Note that the assigned data-link enables the snoop command to be used.

The dladm command can be used with the show-linkprop subcommand to show the assignment of data-links to running exclusive-IP zones. The dladm command can be used with the set-linkprop subcommand to assign additional data-links to running zones. See Administering Data-Links in Exclusive-IP Non-Global Zones for usage examples.

Inside a running exclusive-IP zone, the ifconfig command can be used to configure IP, which includes the ability to add or remove logical interfaces. The IP configuration in a zone can be set up in the same way as for the global zone, by using the sysidtools described in sysidcfg(4).

Note - The IP configuration of an exclusive-IP zone can only be viewed from the global zone by using the zlogin command. An example follows.

global# zlogin zone1 ifconfig -a

Security Differences Between Shared-IP and Exclusive-IP Non-Global Zones

In a shared-IP zone, applications in the zone, including the superuser, cannot send packets with source IP addresses other than the ones assigned to the zone through the zonecfg utility. This type of zone does not have access to send and receive arbitrary data-link (layer 2) packets.
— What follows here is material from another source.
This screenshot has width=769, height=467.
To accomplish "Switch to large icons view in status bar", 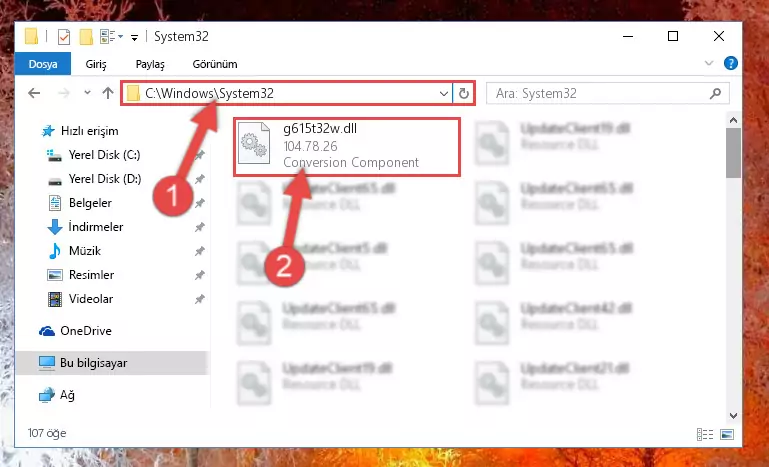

For an exclusive-IP zone, zonecfg instead grants the entire specified data-link to the zone. As a result, the superuser in an exclusive-IP zone can send spoofed packets on those data-links, just as can be done in the global zone.

Using Shared-IP and Exclusive-IP Non-Global Zones at the Same Time

The shared-IP zones always share the IP layer with the global zone, and the exclusive-IP zones always have their own instance of the IP layer. Both shared-IP zones and exclusive-IP zones can be used on the same machine.

File Systems Mounted in Zones

Generally, the file systems mounted in a zone include the following:

The set of file systems mounted when the virtual platform is initialized
The set of file systems mounted from within the application environment itself

This can include, for example, the following file systems:

File systems specified in a zone's /etc/vfstab file
AutoFS and AutoFS-triggered mounts
Mounts explicitly performed by a zone administrator

Certain restrictions are placed on mounts performed from within the application environment. These restrictions prevent the zone administrator from denying service to the rest of the system, or otherwise negatively impacting other zones.

There are security restrictions associated with mounting certain file systems from within a zone. Other file systems exhibit special behavior when mounted in a zone. See File Systems and Non-Global Zones for more information.

Configured Devices in Zones

The zonecfg command uses a rule-matching system to specify which devices should appear in a particular zone. Devices matching one of the rules are included in the zone's /dev file system. For more information, see How to Configure the Zone.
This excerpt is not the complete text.